Unfortunately, the text analyzer used in the previous question won't help either, as sorting can't be performed on a text field. However, the tokenizer used by the custom analyzer document_number_analyzer can be repurposed into an ingest pipeline.

The custom tokenizer, for context, provided by the author in the previous question :

"tokenizer": {
   "document_number_tokenizer": {
      "type": "pattern",
       "pattern": "-0*([1-9][0-9]*)\/",
       "group": 1
    }
}

If the custom analyzer is used, with the Elasticsearch _analyze API on the value above like so (stack_index being a temporary index to use the analyzer) :

POST stack_index/_analyze
{
  "analyzer": "document_number_analyzer",
  "text": ["BS-000011/2022"]
}

The analyzer returns one token of 11, but tokens are for search analysis, not sorting.

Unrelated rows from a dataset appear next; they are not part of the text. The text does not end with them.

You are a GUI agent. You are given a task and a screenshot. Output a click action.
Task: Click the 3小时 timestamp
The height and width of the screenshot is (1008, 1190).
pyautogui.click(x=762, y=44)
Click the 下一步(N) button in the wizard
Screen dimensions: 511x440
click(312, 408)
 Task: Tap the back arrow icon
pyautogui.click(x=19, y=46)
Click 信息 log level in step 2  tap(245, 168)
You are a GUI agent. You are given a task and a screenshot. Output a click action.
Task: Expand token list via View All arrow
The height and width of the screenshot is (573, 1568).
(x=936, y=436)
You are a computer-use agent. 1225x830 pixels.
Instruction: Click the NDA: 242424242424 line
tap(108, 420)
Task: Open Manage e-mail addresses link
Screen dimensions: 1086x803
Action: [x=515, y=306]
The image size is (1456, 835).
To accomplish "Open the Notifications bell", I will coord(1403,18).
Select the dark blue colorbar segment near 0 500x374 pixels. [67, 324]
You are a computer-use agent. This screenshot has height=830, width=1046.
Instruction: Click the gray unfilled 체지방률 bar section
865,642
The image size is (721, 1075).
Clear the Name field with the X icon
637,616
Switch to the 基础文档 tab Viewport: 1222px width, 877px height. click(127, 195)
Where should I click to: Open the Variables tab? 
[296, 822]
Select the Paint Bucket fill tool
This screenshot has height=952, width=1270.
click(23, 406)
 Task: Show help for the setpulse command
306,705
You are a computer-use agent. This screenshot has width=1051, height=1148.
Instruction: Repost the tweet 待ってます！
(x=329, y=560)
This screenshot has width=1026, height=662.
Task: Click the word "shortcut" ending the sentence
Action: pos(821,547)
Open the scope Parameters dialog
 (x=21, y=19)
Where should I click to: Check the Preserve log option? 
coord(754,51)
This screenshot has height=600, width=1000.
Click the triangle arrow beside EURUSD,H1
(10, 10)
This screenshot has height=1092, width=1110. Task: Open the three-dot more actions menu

An Elasticsearch ingest pipeline, using the grok processor, can be applied to the index to perform the extraction of the desired number from the value and indexed as an integer. The processor needs to be configured to expect the value's format, which would be similar to 'BS-0000011/2022'. An example is provided below:

PUT _ingest/pipeline/numberSort
{
  "processors": [
    {
      "grok": {
        "field": "number",
        "patterns": ["%{WORD}%{ZEROS}%{SORTVALUES:sequenceNumber:int}%{SEPARATE}%{NUMBER}"],
        "pattern_definitions": {
          "SEPARATE":  "[/]",
          "ZEROS" : "[-0]*",
          "SORTVALUES":  "[1-9][0-9]*"
        }
      }
    }
  ]
}

Grok takes an input text value and extracts structured fields from it. The pattern where the sortable number will be extracted is the SORTVALUES pattern, %{SORTVALUES:sequenceNumber:int}. A new field, called sequenceNumber, will be created in the document. When 'BS-000011/2022' is indexed in the number field, 11 is indexed into the sequenceNumber field as an integer.

You can then create an index template to apply the ingest pipeline. The sequenceNumber field will need to be explicitly added as an integer type. The ingest pipeline will automatically index into as long as a value matching the format of the input above is indexed into the number field. The sequenceNumber field will then be available to sort on.

griegite
  • 11
  • 1